Brief >>
Show each line of the items below that contains the word "Expand". Capitalization must match.

== Provided records

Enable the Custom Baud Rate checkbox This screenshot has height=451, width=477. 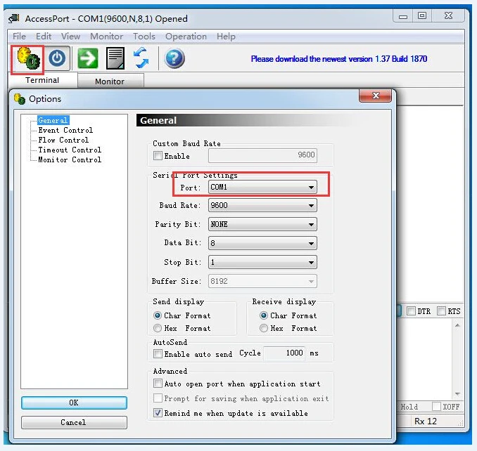coord(158,156)
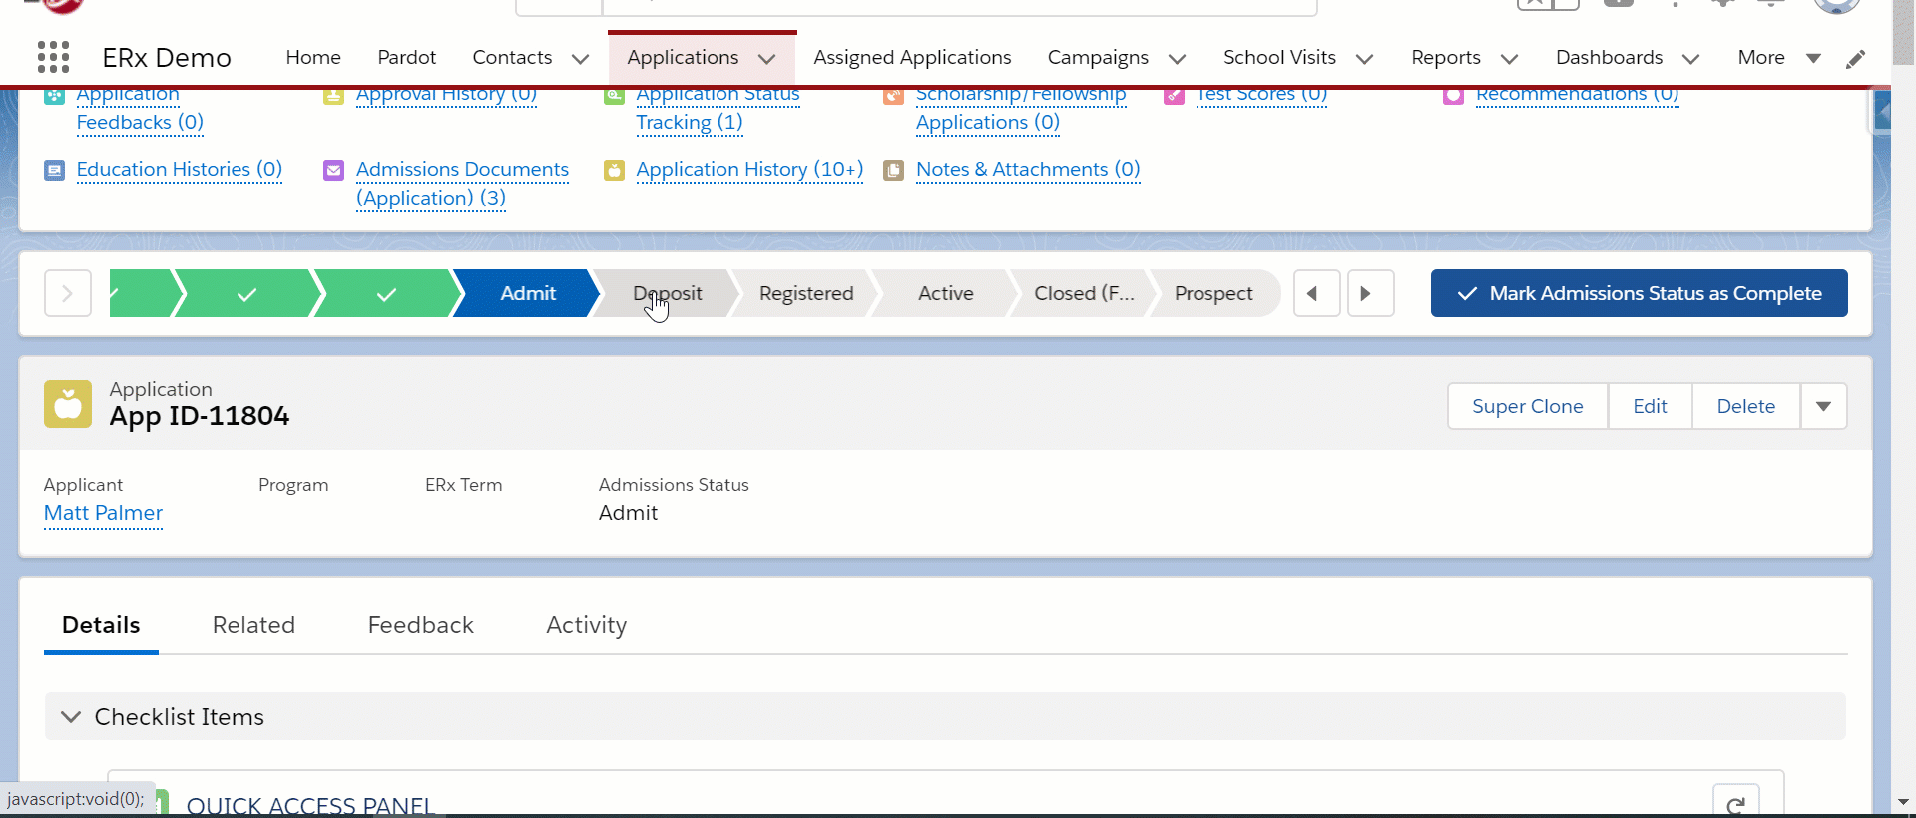Open more record actions dropdown beside Delete

click(1823, 406)
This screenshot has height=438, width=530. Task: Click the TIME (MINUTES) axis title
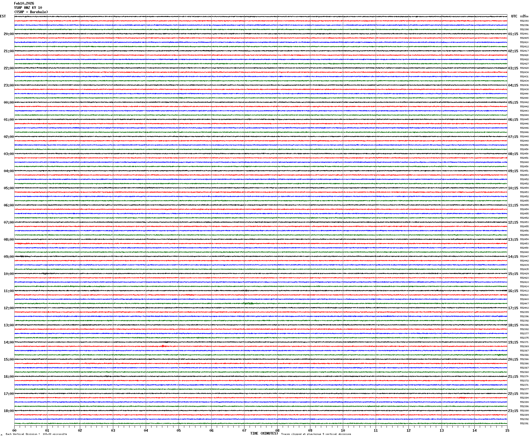264,433
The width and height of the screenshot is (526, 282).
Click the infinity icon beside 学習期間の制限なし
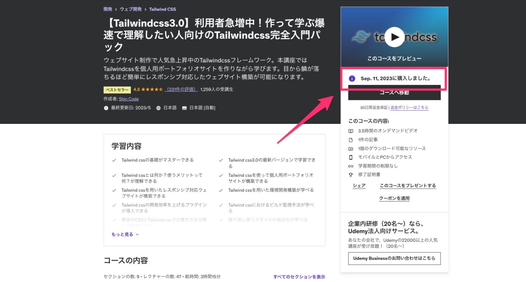351,166
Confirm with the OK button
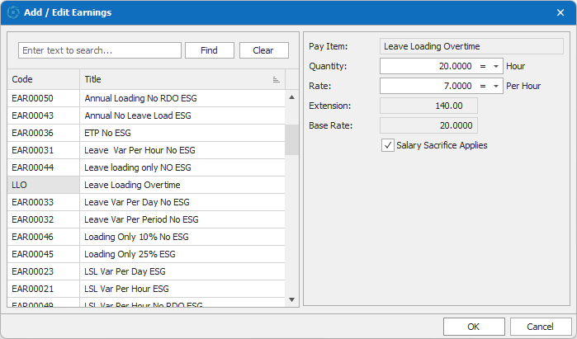This screenshot has width=577, height=339. (473, 327)
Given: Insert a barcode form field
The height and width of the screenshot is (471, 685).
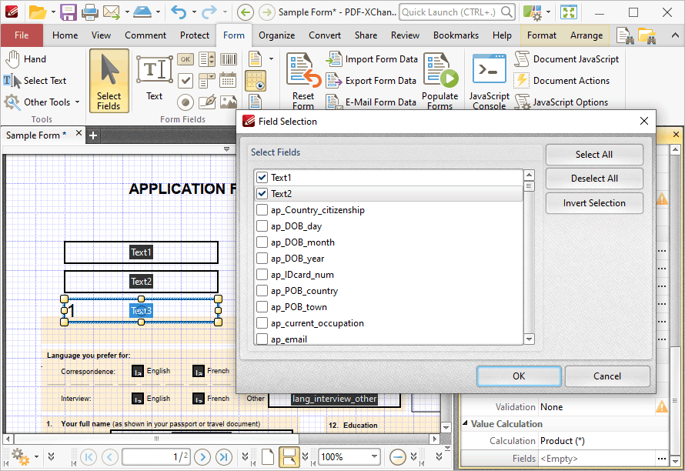Looking at the screenshot, I should (x=229, y=59).
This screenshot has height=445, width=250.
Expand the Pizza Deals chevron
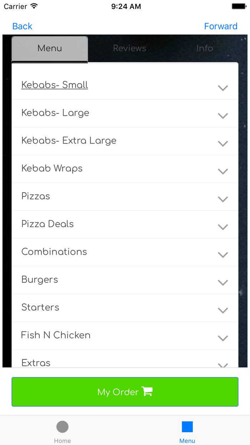pyautogui.click(x=223, y=227)
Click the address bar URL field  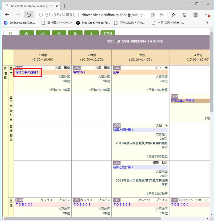[113, 15]
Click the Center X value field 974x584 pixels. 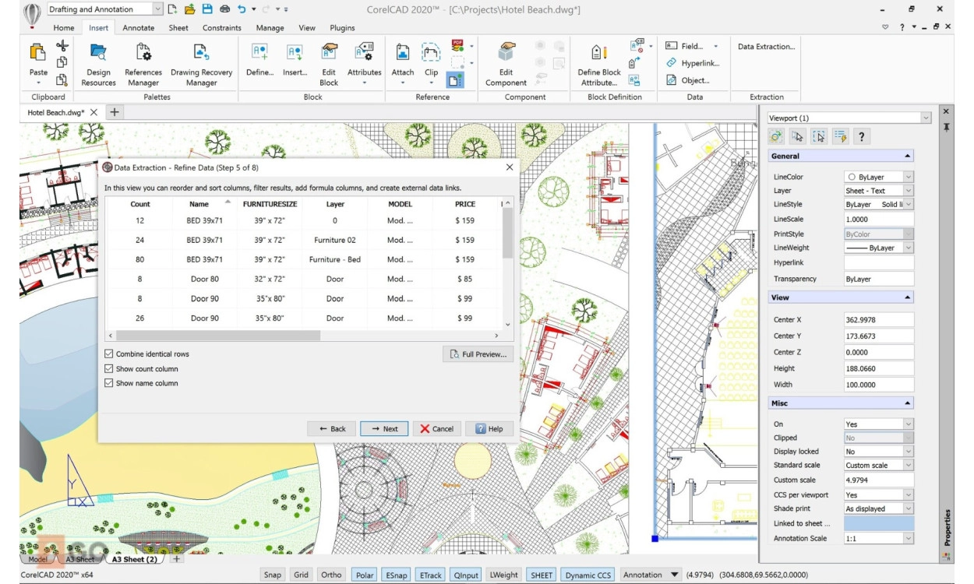878,320
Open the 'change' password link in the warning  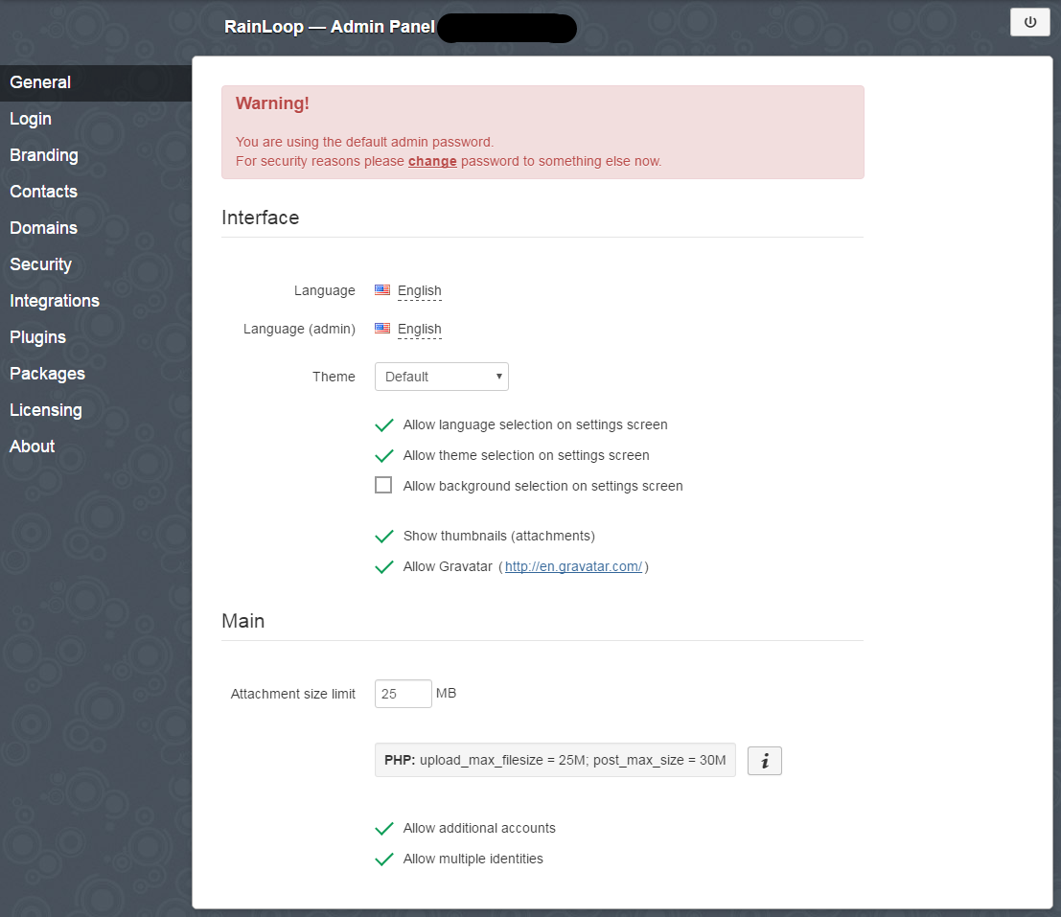pos(431,161)
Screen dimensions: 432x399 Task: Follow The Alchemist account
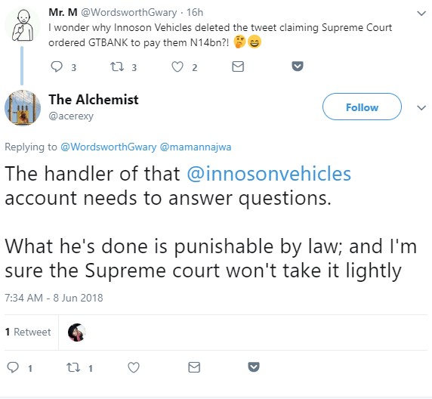coord(362,107)
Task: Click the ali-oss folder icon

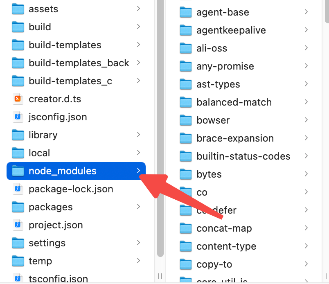Action: (186, 48)
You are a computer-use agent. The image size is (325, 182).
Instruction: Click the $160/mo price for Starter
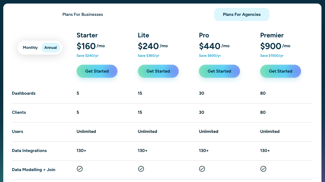click(x=90, y=46)
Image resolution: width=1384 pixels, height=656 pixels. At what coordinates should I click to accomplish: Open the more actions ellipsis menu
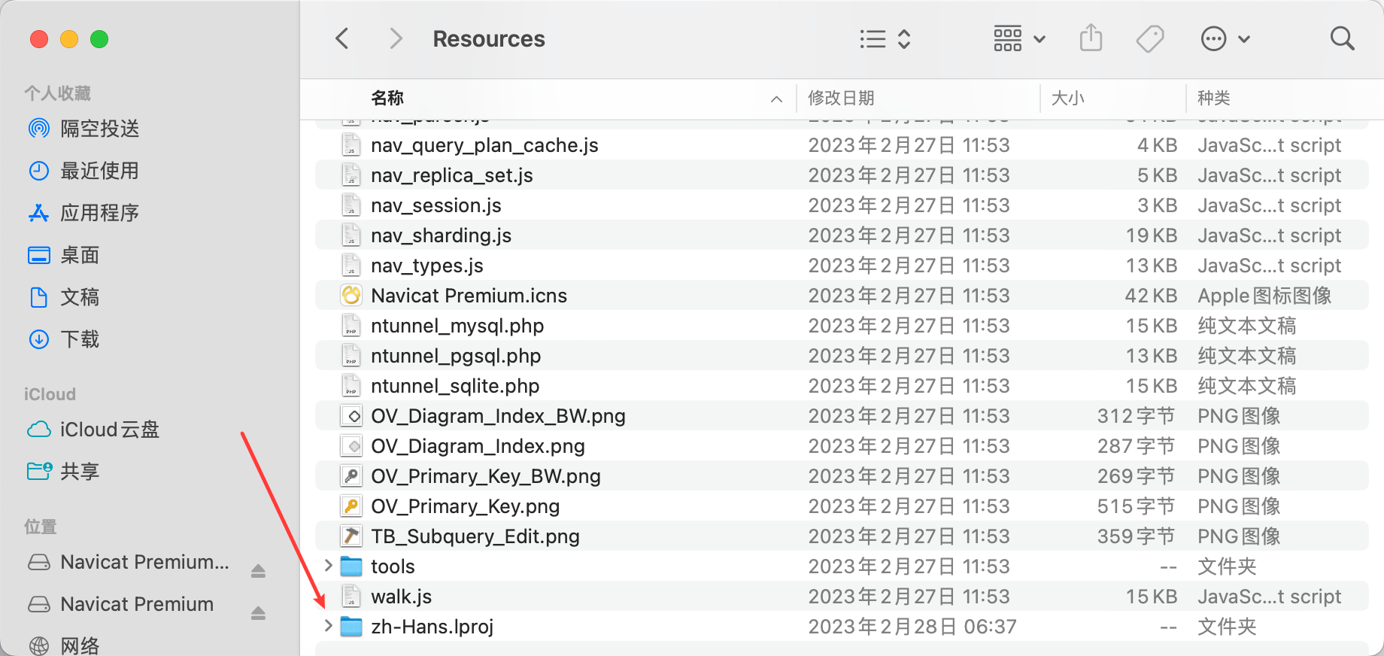[x=1224, y=38]
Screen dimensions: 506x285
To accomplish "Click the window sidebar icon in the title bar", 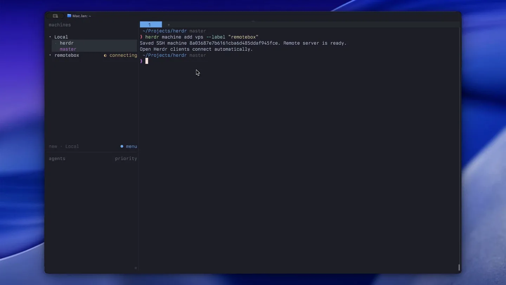I will [55, 16].
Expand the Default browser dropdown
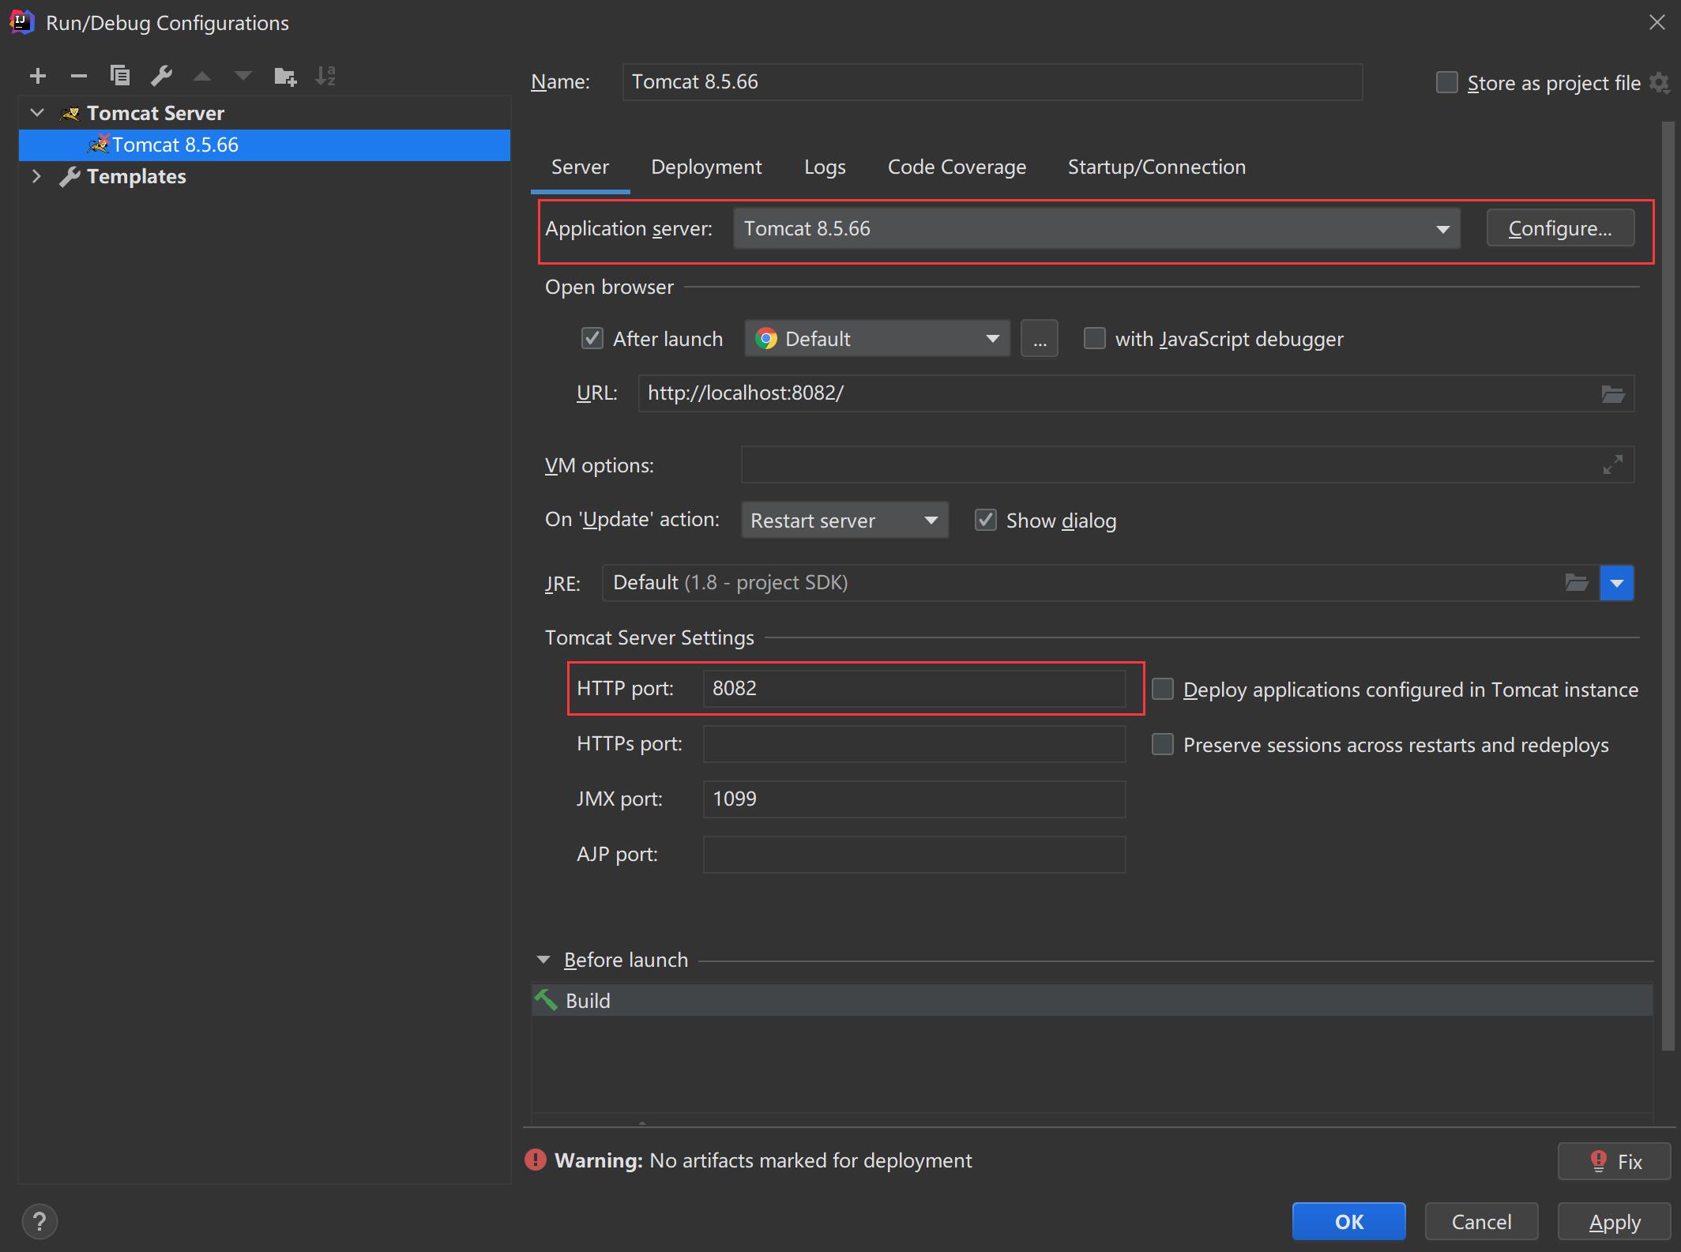This screenshot has height=1252, width=1681. pyautogui.click(x=991, y=340)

====

Exercise output >>
Expand the Pizza Deals chevron
Expand the Default browser dropdown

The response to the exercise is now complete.